- Думаю я, верно ли поступаю, сговариваясь о свадьбе с Марией Гастингс? Скажи мне, как на духу.
Если "как на духу", то одно слово - наверно. Но царь-батюшка ждет иного ответа. А раз так, получай желаемое:
- Самодержец женится не столько по любви, сколько в интересах своих холопов. Союз с Англией, подкрепленный семейной близостью, к великой пользе державы твоей, государь.
- Ты говоришь от себя или знаешь, как судят-рядят остальные?
- И от себя, и от большинства, которые одобряют твое сватовство. Но знай, есть и противники. Осуждают те, кому не интересна сила державная. Им чем хуже, тем лучше. Но если будет на то воля твоя, я пообрезаю языки у крамольников.
- Такая воля будет. После того, как покончим дело с послом королевы английской, сестры моей.
- А как с Марией Нагой?
- Пригожая она. Люба мне. Думаю, не в монастырь ее, а в вотчину. Углич ей отдам. Охрану. Слуг. Пусть здравствует.
Это что-то новое. Сердобольное. Богдан мысленно одобрил замысел Грозного, готового поступить по-людски.
Не знал он в тот момент, что Мария Нагая носит под сердцем дитя. Возможно, наследника престола. Иные у него возникли бы мысли, иначе бы он оценил благородство царя-батюшки. Возможно, что даже возразил бы, отсоветовал жениться на англичанке. Увы, он ничего еще не знал, долго отсутствуя в Кремле, поэтому сказал то, что сказал, и исповедальная беседа продолжалась. Закончилась она царским поручением:
- Переговоры с английским послом вести тебе. Помощников я определю позже.

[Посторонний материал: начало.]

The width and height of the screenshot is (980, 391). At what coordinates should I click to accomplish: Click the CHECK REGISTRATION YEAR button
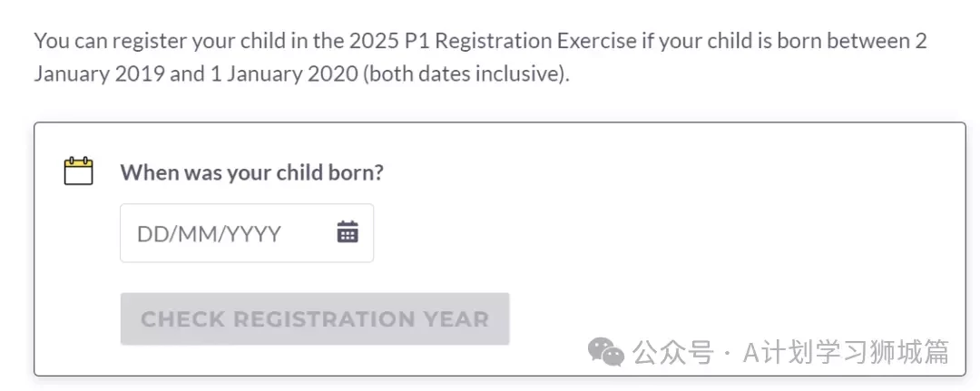(315, 318)
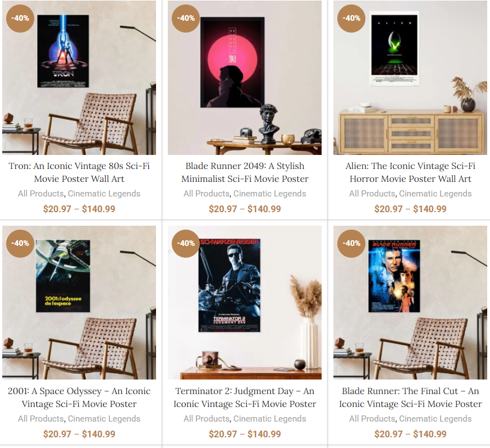Open the Blade Runner 2049 Minimalist poster title
Image resolution: width=490 pixels, height=448 pixels.
click(245, 172)
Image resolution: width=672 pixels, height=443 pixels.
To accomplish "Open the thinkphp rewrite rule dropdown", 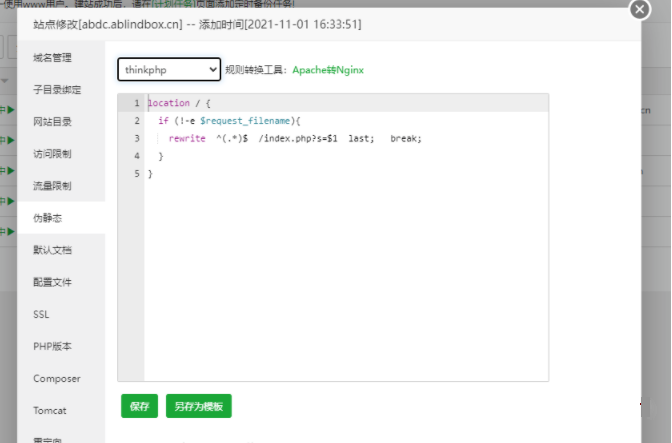I will (x=169, y=69).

- А как насчет волхвов и колдунов?
- Известно же тебе: я слов на ветер не бросаю, - с нотками недовольства ответил Грозный. - Но не самолично же ехать за ними. Иль слуг у тебя мало? Или нет подьячих в Сыскном приказе?
- Все ясно. Позволь, государь, идти исполнять твою волю?
- С Богом.
Прямой путь от царя к тайному дьяку. Разговор с ним получился весьма тревожным. Дьяк сразу же предупредил о необходимости быть предельно осмотрительным.
- Тебе известны успехи Баториевы, и это подвигло некоторых из бояр и дворян на измену. Но не в этом беда. Она в том, что я не сумел упредить побеги, не известил загодя о возможной измене. И это бы ничего, но вот недолга: один из сбежавших - Давид Бельский. Когда я докладывал о его побеге царю, тот разгневался. Ну, думаю, сейчас повелит оковать меня и в пыточную спровадить, однако, обошлось. Лишь о тебе, оружничий, спросил, не заодно ли ты с Давидом Бельским, если молчал до времени, когда станет поздно. Я ответил, что ты же в отъезде давно и добавил: оружничего нужно держать при себе, тогда можно с него и спросить.
- Понятно, - неопределенно протянул Бельский. - Понятно…
Хотя ему вдруг стало еще более непонятно, чем до приезда в Кремль. К тому же сомнение взяло: не двоедушничает ли тайный дьяк? Не мог царь, имея подозрения, распахивать перед ним душу, исповедоваться в грехах.
"Поглядим, поглядим. Поспрашиваем…"
- Что известно тебе в точности о смерти царевича Ивана?
- Причин ссоры несколько. Главная, как я считаю, вот в чем: Иван Васильевич объявил на Думе посольство к Баторию, чтобы просить мира или, на худой конец, перемирия, царевич же Иван начал перечить отцу при всех боярах, не попросил, а потребовал дать ему полки стрелецкие, встав во главе которых он изгонит всех ворогов из Русской земли. Грозный ответил резким отказом. Дума поддержала не царевича, а царя. В тот вечер и случилась у них семейная ссора. Царевича будто бы защитил Борис Годунов, ему тоже, как он сам сказывал, досталось, он тоже занемог, и все же имел силы самолично лечить царевича. Не отходил, как мне доносили, от кровати царевича ни на час. В общем, не выпустил его из горячки.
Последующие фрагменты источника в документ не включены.